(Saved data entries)
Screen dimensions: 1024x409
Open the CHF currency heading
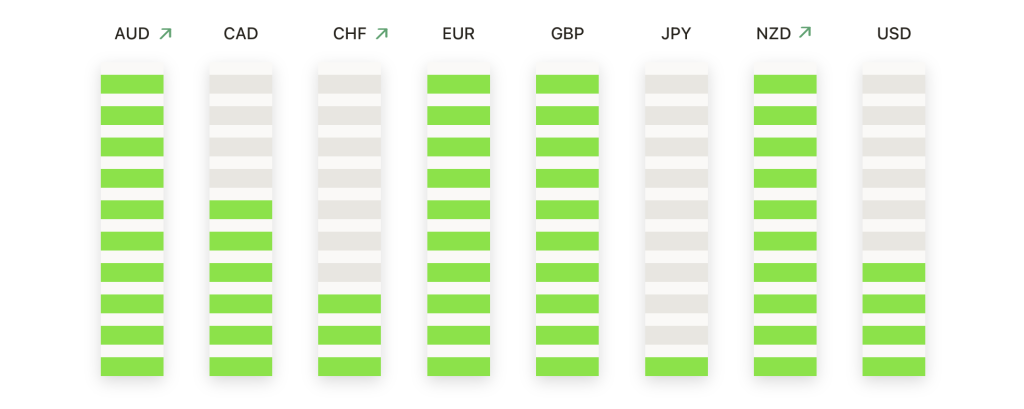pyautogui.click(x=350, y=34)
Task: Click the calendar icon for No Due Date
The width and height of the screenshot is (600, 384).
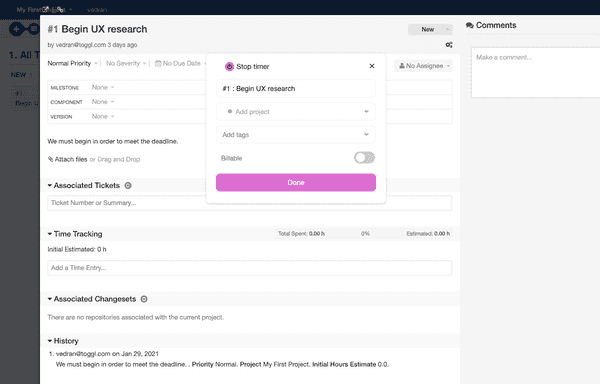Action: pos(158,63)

» **WORK TASK**: All entries must be output exactly as they stand, and every picture must be left out.

» **ANSWER SECTION**:
Screen dimensions: 1024x409
Open the CHF currency heading
pyautogui.click(x=350, y=34)
Task: Click the calendar icon for No Due Date
The width and height of the screenshot is (600, 384).
Action: pos(158,63)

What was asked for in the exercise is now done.